Infections in utero have provided an opportunity to examine some of the mechanisms of the fetal immune response. Evidence of immunological competence has been reported as early as 13 weeks. Altshuler (1974) described infection of the placenta and fetus by cytomegalovirus with characteristic severe inflammatory cell proliferation as well as viral inclusions. Fetal synthesis of complement late in the first trimester has been demonstrated by Kohler (1973) and confirmed by Stabile and co-workers (1988). All components of complement are produced at an early stage of fetal development. In cord blood at or near term, the average level for most components is about half of the adult value (Adinolfi, 1977).
Fetal Immunocompetence
In the absence of a direct antigenic stimulus, such as infection, the immunoglobulins in the fetus consist almost totally of maternal immunoglobulin G (IgG) transferred across the placenta by receptor-mediated processes in syncytiotrophoblast. Therefore, antibodies in the fetus and the newborn infant are most often reflective of maternal immunological experiences.
Immunoglobulin G
Maternal IgG transport to the fetus begins at about 16 weeks and increases thereafter. The bulk of IgG is acquired during the last 4 weeks of pregnancy (Gitlin, 1971). Accordingly, preterm infants are endowed relatively poorly with maternal antibodies. Newborns begin to produce IgG, but slowly, and adult values are not attained until 3 years of age. In certain situations, the transfer of IgG antibodies from mother to fetus can be harmful rather than protective to the fetus.
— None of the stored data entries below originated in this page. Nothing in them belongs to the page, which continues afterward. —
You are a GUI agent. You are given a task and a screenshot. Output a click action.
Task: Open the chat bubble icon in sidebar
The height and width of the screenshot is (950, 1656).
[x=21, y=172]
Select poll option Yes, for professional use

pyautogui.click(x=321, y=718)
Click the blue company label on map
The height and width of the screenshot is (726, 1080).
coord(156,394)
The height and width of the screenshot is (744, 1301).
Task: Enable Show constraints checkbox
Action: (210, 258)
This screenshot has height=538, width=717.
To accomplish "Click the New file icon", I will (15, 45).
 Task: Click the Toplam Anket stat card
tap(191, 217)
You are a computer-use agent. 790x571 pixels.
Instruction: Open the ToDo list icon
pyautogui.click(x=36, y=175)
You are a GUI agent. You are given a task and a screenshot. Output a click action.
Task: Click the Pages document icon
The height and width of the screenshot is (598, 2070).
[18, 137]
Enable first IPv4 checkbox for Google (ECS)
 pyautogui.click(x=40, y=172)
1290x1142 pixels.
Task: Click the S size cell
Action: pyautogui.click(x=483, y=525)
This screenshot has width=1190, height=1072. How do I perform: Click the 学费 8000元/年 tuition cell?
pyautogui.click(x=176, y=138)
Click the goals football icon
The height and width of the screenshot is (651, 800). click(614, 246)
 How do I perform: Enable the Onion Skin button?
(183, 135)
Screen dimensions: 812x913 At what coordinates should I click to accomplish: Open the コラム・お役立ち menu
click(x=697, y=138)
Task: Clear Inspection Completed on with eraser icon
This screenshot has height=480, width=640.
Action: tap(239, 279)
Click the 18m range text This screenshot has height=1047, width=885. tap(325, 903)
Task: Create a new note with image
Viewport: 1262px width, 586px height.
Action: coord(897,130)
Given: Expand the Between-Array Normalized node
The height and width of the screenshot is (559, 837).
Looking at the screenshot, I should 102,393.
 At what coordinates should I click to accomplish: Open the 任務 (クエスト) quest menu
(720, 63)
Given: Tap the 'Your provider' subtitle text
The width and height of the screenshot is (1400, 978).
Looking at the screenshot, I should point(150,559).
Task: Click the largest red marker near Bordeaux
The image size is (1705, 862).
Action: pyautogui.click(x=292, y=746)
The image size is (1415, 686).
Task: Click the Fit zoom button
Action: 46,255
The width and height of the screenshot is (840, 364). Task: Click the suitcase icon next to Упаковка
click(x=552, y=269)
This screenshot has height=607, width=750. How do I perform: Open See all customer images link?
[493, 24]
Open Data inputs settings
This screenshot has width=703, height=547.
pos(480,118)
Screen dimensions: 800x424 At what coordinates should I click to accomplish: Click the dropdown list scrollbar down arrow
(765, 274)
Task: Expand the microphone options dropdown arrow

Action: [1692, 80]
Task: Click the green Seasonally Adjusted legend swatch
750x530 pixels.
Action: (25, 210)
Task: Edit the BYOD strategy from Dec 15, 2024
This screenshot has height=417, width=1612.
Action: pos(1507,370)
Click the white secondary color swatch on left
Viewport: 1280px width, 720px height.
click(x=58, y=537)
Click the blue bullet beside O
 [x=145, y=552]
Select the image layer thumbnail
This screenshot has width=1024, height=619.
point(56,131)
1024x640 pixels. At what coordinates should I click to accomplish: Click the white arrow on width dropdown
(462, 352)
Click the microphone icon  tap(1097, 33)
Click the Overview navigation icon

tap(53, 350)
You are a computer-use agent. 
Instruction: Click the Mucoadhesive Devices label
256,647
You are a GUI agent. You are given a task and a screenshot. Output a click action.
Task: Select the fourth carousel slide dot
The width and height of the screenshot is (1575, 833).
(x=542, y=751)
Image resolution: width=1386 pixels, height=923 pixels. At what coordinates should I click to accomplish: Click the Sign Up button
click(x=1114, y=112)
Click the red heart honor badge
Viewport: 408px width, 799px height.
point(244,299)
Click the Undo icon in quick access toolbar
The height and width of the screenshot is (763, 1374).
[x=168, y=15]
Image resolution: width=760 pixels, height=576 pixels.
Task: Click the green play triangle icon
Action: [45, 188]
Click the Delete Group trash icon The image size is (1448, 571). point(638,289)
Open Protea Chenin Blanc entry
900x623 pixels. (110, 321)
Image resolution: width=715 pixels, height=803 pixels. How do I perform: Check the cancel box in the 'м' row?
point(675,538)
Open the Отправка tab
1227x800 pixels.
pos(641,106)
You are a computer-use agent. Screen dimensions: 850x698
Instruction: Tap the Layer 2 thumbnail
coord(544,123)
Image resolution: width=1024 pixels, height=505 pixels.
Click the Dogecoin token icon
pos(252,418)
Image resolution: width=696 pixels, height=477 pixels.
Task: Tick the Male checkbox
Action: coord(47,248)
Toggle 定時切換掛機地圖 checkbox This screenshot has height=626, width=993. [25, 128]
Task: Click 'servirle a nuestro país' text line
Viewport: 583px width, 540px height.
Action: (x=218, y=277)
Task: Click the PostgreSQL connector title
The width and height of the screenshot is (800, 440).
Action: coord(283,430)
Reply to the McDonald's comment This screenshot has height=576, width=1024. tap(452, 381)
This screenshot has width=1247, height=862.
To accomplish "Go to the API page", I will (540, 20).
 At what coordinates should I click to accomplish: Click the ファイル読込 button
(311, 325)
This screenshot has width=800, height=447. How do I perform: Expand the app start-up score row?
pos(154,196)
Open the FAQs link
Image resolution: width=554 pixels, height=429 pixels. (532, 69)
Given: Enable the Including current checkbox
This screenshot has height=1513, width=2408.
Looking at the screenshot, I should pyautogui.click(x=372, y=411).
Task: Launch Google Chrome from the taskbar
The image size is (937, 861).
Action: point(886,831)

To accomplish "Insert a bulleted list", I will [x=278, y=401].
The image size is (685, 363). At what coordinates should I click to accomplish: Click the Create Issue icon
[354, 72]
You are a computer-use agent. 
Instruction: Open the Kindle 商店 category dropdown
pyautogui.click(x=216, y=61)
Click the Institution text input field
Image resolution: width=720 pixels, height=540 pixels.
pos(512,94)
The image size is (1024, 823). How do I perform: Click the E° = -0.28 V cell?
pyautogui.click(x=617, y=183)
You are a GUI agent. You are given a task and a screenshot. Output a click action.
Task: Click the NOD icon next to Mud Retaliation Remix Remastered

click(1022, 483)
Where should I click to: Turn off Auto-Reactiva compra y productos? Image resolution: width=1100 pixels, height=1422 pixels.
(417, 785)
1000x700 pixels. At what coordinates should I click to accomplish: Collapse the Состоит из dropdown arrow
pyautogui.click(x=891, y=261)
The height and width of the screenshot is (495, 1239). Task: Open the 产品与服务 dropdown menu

The classical example is hemolytic disease of the fetus and newborn resulting from D-antigen isoimmunization.
Immunoglobulin M
In the adult, production of immune globulin M (IgM) in response to an antigenic stimulus is superseded in 1 week or so predominantly by IgG production. In contrast, the IgM response is dominant in the fetus and remains so for weeks to months in the newborn. Because IgM is not transported from mother to fetus, any IgM in the fetus or newborn is that which it produced. Very little IgM is produced by normal, healthy fetuses, and that produced may include antibody to maternal T lymphocytes (Hayward, 1983). Increased levels of IgM are found in newborns with congenital infection such as rubella, cytomegalovirus, or toxoplasmosis. Serum IgM levels in umbilical cord blood and identification of specific antibodies may be useful in the diagnosis of intrauterine infection. Adult levels of IgM are normally attained by 9 months of age.
Immunoglobulin A
Differing from many animals, the human newborn does not acquire much in the way of passive immunity from the absorption of humoral antibodies ingested in colostrum. Nevertheless, immunoglobulin A (IgA) ingested in colostrum provides mucosal protection against enteric infections. This is likely also true for IgA ingested with amnionic fluid before delivery.
Lymphocytes
The immune system begins to mature early in fetal life. B lymphocytes appear in liver by 9 weeks and are present in blood and spleen by 12 weeks. T lymphocytes begin to leave the thymus at about 14 weeks (Hayward, 1983). Despite this, the newborn responds poorly to immunization, and especially poorly to bacterial capsular polysaccharides. This immature response may be due to either deficient response of newborn B cells to polyclonal activators, or lack of T cells that proliferate in response to specific stimuli (Hayward, 1983).
Monocytes
In the newborn, monocytes are able to process and present antigen when tested with maternal antigen-specific T cells.